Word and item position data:
════════
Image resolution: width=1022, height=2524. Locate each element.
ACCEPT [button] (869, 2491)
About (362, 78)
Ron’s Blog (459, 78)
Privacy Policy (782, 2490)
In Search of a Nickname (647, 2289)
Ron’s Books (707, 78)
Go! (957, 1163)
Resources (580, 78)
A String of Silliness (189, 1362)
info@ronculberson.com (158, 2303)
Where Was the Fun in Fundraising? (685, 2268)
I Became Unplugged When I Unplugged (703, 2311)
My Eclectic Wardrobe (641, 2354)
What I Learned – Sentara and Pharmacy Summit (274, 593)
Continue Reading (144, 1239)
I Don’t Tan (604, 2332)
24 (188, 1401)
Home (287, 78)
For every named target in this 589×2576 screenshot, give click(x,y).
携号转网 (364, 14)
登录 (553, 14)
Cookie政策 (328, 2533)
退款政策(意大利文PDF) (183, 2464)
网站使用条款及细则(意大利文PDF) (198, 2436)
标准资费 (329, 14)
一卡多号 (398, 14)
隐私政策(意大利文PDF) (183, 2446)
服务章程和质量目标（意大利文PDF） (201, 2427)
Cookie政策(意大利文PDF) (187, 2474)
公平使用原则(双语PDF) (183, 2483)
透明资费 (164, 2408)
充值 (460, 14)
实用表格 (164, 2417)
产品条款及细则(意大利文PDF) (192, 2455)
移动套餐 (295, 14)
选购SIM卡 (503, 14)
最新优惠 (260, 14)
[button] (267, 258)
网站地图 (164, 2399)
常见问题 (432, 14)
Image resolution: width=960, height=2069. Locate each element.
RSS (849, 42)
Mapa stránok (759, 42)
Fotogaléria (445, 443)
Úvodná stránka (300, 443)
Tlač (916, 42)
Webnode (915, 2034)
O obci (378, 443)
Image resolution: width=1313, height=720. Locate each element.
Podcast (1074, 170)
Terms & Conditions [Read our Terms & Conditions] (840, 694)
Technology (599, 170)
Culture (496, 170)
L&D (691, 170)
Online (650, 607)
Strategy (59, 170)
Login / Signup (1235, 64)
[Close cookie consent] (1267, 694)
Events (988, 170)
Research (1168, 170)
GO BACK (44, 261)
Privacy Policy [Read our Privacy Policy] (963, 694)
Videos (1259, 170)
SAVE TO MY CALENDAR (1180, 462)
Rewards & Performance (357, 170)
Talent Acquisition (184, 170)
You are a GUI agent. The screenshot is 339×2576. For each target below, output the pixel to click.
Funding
════════
EXERCISE DETAILS:
Present the records from the line containing "Terms & Conditions [Read" through the line containing "Talent Acquisition (184, 170)" as a Markdown table with the columns Row and Record line, skipping any blank lines.

SOLUTION:
| Row | Record line |
|---|---|
| 1 | Terms & Conditions [Read our Terms & Conditions] (840, 694) |
| 2 | Technology (599, 170) |
| 3 | Culture (496, 170) |
| 4 | L&D (691, 170) |
| 5 | Online (650, 607) |
| 6 | Strategy (59, 170) |
| 7 | Login / Signup (1235, 64) |
| 8 | [Close cookie consent] (1267, 694) |
| 9 | Events (988, 170) |
| 10 | Research (1168, 170) |
| 11 | GO BACK (44, 261) |
| 12 | Privacy Policy [Read our Privacy Policy] (963, 694) |
| 13 | Videos (1259, 170) |
| 14 | SAVE TO MY CALENDAR (1180, 462) |
| 15 | Rewards & Performance (357, 170) |
| 16 | Talent Acquisition (184, 170) |